Q: When will base editing or prime editing therapies be available to patients?

A: Based on current clinical trial timelines and regulatory pathways, the first base editing therapy could potentially receive FDA approval in late 2027 or 2028, pending successful Phase III trial completion and regulatory review. Prime editing therapies remain earlier in development and are unlikely to reach approval before 2028-2029.

Q: Are base editing and prime editing safer than traditional CRISPR?

A: These technologies avoid double-strand DNA breaks, which theoretically reduces certain risks associated with imprecise repair. However, they have their own safety considerations including Cas9-independent off-target editing and potential immune responses to delivery vehicles. Long-term clinical data will be necessary to fully assess their safety profiles.

Q: What diseases are being targeted by base editing and prime editing?
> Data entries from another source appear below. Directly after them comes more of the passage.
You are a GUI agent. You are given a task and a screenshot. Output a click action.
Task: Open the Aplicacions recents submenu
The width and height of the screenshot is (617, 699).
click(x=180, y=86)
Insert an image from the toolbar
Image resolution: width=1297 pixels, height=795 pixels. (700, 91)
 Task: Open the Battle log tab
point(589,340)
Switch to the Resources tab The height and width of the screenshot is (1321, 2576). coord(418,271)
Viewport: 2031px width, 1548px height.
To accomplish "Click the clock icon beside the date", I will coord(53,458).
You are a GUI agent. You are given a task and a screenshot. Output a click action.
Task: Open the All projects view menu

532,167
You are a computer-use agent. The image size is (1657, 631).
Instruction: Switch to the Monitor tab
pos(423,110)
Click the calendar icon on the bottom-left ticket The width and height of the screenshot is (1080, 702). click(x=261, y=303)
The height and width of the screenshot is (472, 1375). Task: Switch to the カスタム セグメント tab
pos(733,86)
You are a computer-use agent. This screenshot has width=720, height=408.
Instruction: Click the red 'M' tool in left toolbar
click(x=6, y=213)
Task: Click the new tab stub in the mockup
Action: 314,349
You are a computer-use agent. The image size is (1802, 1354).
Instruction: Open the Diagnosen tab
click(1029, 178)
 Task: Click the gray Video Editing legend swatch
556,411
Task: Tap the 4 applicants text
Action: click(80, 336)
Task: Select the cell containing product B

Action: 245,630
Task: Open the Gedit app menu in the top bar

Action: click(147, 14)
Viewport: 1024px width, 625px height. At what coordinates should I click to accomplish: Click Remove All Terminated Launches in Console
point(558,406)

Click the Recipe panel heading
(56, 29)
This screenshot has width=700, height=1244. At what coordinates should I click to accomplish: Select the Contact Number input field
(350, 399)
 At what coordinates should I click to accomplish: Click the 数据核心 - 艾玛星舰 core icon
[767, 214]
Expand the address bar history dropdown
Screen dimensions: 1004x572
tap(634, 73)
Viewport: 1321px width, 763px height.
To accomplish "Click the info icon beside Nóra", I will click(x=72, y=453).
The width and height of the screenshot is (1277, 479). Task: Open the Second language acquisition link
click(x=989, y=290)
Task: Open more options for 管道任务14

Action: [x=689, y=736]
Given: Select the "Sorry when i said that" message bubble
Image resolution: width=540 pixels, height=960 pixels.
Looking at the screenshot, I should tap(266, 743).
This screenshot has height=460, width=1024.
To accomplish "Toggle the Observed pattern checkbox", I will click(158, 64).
A: Current clinical programs focus on sickle cell disease, familial hypercholesterolemia, chronic granulomatous disease, alpha-1 antitrypsin deficiency, T-cell leukemia, and various rare metabolic disorders. Research is expanding into neurodegenerative diseases, cardiovascular conditions, and infectious diseases.

Q: How much will these therapies cost?

A: Pricing for base editing and prime editing therapies is expected to be comparable to Casgevy's $2.2 million price point for one-time treatments. In vivo therapies delivered via viral vectors may have different cost structures. Reimbursement models are evolving to address high upfront costs through outcomes-based agreements.

Q: What regulatory designations can accelerate development?

A: The FDA offers Regenerative Medicine Advanced Therapy (RMAT), Fast Track, Orphan Drug, and Rare Pediatric Disease designations that can expedite development, provide more frequent FDA interactions, enable rolling reviews, and potentially shorten approval timelines for therapies addressing serious unmet medical needs.

References
  1. Centers for Medicare & Medicaid Services. (2025). Cell and gene therapy access model. U.S. Department of Health and Human Services.

  2. ClinicalTrials.gov. (2024-2026). Clinical trials database [Data set]. U.S. National Library of Medicine.

  3. U.S. Food and Drug Administration. (2023, December 8). FDA approves first gene therapies to treat patients with sickle cell disease [Press release].

  4. U.S. Food and Drug Administration. (2024). Guidance for industry: Foods derived from plants produced using genome editing. Center for Food Safety and Applied Nutrition.

  5. U.S. Food and Drug Administration. (2024). Guidance for industry: Human gene therapy products incorporating human genome editing. Center for Biologics Evaluation and Research.

  6. U.S. Food and Drug Administration. (2025). Q&A on FDA regulation of intentional genomic alterations in animals. Center for Veterinary Medicine.

  7. U.S. National Institutes of Health. (2024-2026). Gene editing research updates. National Human Genome Research Institute.